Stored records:
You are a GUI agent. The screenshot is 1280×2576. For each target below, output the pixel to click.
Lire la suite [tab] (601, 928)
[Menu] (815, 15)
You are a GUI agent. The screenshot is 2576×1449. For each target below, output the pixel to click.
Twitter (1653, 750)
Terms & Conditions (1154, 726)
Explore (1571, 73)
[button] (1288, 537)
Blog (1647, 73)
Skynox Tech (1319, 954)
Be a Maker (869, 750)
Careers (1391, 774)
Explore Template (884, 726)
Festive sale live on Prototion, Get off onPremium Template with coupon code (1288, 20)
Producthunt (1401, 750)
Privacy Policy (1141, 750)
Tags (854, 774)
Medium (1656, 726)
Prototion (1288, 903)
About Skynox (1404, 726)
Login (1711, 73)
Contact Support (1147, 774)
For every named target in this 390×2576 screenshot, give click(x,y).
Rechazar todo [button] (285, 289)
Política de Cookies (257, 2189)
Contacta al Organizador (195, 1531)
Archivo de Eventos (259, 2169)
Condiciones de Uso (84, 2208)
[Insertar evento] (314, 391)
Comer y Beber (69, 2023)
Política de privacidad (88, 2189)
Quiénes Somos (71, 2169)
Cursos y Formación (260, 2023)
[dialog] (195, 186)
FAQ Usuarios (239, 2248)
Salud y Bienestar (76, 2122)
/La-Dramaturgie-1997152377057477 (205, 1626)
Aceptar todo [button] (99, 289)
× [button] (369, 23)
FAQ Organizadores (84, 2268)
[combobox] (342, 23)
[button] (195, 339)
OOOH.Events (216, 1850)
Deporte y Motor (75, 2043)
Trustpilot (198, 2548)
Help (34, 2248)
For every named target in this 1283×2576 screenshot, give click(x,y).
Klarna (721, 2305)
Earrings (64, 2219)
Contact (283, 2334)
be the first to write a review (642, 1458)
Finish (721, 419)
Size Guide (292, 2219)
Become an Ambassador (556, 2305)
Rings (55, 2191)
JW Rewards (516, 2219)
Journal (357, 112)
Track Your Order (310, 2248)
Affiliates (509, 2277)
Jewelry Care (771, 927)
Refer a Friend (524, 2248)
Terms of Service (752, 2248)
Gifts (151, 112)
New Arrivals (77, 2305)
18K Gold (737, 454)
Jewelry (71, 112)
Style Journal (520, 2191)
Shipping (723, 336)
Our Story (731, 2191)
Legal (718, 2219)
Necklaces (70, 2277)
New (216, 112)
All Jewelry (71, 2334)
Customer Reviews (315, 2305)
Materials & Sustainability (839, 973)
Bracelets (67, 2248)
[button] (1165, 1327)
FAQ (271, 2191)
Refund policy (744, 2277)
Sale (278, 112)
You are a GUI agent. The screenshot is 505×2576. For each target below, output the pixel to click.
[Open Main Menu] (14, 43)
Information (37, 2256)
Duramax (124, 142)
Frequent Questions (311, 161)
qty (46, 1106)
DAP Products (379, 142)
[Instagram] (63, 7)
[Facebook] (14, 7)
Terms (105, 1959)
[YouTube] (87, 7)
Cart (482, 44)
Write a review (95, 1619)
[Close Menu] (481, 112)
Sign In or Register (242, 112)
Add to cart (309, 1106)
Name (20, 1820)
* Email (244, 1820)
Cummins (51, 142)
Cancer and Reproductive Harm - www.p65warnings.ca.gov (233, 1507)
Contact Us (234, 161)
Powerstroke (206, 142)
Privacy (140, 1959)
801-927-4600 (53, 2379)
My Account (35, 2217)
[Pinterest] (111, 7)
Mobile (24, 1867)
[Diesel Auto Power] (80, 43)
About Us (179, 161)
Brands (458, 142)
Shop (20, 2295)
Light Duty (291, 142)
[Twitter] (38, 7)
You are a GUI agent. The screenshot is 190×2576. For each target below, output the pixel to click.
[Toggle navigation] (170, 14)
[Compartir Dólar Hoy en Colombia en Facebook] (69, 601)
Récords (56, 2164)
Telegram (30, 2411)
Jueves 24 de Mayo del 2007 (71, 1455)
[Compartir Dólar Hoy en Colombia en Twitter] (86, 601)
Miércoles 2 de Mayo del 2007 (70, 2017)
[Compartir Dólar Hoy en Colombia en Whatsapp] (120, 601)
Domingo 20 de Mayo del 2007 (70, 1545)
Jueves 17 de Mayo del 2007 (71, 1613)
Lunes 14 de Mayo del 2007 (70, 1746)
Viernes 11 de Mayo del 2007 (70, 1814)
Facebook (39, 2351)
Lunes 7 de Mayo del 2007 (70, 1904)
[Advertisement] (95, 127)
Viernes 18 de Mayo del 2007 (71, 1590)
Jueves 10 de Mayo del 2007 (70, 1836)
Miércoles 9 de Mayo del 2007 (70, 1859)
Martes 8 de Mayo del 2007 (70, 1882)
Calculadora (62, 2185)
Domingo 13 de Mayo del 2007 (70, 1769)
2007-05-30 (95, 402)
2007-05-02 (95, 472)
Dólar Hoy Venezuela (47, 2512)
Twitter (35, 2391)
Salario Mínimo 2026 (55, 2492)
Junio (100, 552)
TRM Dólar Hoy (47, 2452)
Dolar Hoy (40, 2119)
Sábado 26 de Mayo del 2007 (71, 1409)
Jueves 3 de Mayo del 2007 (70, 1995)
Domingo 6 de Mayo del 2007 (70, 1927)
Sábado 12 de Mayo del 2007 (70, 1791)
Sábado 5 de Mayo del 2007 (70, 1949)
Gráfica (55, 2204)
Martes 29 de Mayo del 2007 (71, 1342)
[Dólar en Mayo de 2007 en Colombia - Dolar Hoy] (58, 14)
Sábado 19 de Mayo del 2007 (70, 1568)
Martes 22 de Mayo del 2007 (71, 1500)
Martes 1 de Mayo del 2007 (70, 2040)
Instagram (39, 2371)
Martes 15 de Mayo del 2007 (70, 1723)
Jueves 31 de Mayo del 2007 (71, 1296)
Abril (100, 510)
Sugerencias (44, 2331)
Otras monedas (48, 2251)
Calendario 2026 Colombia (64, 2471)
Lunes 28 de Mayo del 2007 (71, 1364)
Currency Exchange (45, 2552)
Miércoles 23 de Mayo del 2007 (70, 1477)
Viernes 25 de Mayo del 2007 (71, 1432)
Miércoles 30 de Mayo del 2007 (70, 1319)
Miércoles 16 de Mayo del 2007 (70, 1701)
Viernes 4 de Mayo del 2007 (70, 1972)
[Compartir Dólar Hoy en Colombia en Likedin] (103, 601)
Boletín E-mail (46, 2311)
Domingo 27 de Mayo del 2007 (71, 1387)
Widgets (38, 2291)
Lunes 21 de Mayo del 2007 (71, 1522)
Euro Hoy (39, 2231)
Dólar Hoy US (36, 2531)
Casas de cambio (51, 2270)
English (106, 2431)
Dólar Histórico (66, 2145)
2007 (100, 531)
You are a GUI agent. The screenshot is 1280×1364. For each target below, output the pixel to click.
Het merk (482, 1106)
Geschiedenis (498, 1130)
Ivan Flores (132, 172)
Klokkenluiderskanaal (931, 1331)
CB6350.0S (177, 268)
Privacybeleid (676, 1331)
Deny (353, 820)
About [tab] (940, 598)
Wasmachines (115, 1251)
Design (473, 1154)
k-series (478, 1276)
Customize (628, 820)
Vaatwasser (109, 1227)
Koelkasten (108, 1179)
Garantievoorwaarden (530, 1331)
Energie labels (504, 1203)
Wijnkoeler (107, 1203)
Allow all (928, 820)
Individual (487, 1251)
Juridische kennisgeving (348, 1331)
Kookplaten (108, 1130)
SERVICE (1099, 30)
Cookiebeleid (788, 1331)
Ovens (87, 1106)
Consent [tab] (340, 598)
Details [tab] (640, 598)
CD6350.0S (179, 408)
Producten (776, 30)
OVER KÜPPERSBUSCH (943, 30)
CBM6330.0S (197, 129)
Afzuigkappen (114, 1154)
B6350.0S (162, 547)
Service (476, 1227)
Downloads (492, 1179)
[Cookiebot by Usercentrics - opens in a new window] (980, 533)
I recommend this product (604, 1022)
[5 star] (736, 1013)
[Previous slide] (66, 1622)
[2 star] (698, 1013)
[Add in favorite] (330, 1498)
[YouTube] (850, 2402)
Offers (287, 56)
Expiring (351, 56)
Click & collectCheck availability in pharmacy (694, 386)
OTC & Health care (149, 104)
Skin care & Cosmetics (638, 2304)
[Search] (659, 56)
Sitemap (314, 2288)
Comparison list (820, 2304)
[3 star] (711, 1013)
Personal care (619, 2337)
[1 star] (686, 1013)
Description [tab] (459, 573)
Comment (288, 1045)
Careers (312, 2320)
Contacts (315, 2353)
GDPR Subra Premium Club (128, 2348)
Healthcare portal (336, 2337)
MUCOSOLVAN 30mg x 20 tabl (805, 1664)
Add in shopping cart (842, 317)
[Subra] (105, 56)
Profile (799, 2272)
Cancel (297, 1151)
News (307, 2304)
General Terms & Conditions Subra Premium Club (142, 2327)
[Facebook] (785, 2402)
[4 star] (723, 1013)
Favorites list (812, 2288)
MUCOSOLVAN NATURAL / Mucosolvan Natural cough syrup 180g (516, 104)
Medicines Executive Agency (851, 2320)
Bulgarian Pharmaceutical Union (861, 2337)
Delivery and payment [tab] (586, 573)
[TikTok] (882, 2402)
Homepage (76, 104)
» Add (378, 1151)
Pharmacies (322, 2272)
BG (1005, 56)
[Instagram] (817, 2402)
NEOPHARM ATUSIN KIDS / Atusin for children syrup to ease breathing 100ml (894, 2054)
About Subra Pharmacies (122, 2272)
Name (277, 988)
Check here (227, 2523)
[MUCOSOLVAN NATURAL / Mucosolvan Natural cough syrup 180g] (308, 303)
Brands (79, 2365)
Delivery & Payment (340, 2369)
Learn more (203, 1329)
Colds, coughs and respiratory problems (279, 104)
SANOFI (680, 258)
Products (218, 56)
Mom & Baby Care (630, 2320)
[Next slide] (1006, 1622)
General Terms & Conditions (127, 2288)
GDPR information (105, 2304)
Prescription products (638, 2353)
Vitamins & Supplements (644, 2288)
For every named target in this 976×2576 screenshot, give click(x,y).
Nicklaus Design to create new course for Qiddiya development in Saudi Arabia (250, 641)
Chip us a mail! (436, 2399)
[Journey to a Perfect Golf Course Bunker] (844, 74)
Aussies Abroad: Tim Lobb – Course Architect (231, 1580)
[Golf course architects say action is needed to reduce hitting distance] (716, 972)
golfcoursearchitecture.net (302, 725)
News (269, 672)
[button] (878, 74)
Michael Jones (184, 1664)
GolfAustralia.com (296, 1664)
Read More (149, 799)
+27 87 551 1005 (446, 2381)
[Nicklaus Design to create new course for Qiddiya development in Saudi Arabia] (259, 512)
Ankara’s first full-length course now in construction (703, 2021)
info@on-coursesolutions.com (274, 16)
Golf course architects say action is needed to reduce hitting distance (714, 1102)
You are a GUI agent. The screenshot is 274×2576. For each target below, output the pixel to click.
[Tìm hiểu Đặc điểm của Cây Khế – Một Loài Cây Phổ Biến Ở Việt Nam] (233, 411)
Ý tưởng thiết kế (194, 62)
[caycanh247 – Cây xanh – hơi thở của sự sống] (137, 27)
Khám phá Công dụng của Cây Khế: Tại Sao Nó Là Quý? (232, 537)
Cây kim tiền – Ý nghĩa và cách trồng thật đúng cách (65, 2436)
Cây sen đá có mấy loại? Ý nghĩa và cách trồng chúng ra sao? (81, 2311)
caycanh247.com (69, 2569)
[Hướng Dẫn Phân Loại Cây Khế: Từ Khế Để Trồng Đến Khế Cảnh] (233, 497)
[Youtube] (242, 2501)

• **TASK REQUIREMENTS**:
Only lines holding the word "Template" are wanted, so copy each of them from the records above.

• **PROBLEM SOLUTION**:
Explore Template (884, 726)
Festive sale live on Prototion, Get off onPremium Template with coupon code (1288, 20)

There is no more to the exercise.